Apply your postgres configuration by running from the k8s-deployment subdirectory:
kubectl apply -f . --recursive
Now that the database is up and running, we need to actually create a database in the container.
kubectl exec -it postgres-statefulset-0 -- psql -h localhost -U user --password -p 5432
Fill in your password. Then create a database using:
CREATE database database;
Port-forward your fastapi-server again and send a post request to the /predict
endpoint by running:
poetry run python -m api.api_requests -e predict
This should store predictions for the data/test.csv
file into the postgres
database. 🎉🎉🎉
Loki is a horizontally scalable, highly available, multi-tenant log aggregation system inspired by Prometheus. It makes it much more convenient to view your Kubernetes logs and to set alerts on them, which you can for example send to a Slack channel.
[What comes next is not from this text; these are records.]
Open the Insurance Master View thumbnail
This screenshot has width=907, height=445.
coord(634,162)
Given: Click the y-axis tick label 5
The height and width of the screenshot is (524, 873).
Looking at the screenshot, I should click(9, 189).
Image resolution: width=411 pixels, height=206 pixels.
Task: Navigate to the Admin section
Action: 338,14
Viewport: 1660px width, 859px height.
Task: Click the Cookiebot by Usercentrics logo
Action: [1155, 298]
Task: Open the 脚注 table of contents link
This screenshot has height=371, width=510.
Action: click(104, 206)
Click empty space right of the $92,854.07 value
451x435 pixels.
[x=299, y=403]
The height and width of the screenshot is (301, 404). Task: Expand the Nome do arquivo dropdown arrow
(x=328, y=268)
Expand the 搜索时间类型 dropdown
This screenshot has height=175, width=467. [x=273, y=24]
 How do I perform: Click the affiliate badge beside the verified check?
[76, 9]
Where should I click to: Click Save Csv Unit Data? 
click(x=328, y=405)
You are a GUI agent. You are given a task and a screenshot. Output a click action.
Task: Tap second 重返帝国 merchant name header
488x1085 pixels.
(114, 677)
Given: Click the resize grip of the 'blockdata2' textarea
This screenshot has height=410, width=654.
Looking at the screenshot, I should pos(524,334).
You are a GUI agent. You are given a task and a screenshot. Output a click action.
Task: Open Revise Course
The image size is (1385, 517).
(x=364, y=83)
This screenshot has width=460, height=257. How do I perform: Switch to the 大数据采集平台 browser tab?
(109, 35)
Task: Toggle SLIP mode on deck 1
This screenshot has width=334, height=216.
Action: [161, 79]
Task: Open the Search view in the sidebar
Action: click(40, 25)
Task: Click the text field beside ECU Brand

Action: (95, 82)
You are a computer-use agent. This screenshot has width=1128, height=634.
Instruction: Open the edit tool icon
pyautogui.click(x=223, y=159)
Instead of writing our own deployment and service file, we can also use Helm charts to immediately deploy the application onto our cluster. Installation instructions for Helm can be found here.
Once Helm is installed, you can run the following command to install Loki using Helm:
helm upgrade --install loki grafana/loki-stack --set grafana.enabled=true,loki.persistence.enabled=true,loki.persistence.storageClassName=nfs-client,loki.persistence.size=5Gi
When exploring our cluster in Lens
we can see that a new Daemonset has been created, called loki-promtail
. Promtail is an agent which ships the contents of local logs to a Loki. A Daemonset ensures that a copy of a pod runs on every node, which is an important property for the collection of logs.
❓ To access the application on our machine we need to port-forward the service. Run the relevant kubectl
command to forward the right port.
To get the admin password for the Grafana pod, run the following command:
kubectl get secret loki-grafana -o jsonpath="{.data.admin-password}" | base64 --decode ; echo
Navigate to http://localhost:3000
and login with admin and the password output above.
Create an extra deployment and service for the Streamlit application, which can be found in the dashboard subdirectory.
Set up an Adminer service to be able to interact with the database using a UI. https://hub.docker.com/_/adminer
-
We start with enabling the metrics server in minikube. By default it's turned off but it is neccessary to monitor the resources (like cpu and ram) a pod uses. A horizontalPodAutoscaler needs that information the decide whether it should scale up or down an application.
minikube addons enable metrics-server
-
Check if the metrics-server is enabled.
minikube addons list
-
Have a look at the
k8s-deployment/scaling/deployment.yaml
andk8s-deployment/scaling/service.yaml
and apply them to the cluster.How many pods are created by the deployment?
-
Examine
k8s-deployment/scaling/hpa.yaml
and apply the HorizontalPodAutoscaler to the cluster.As you may notice, the deployment in the cluster now differece from the version you applied to the cluster.
-
Now we are going to increase the load to the pods of our deployment, and see how this effects the replicas. You can monitor the pods in your cluster with the kubernetes dashboard or on the command line.
Increase the load:
kubectl run -i --tty load-generator --rm --image=busybox:1.28 --restart=Never -- /bin/sh -c "while sleep 0.01; do wget -q -O- http://php-apache; done"
Decrease the load by interupting the command with
CTRL-C
. -
Instructions are based on this blogpost and the kubernetes documentation.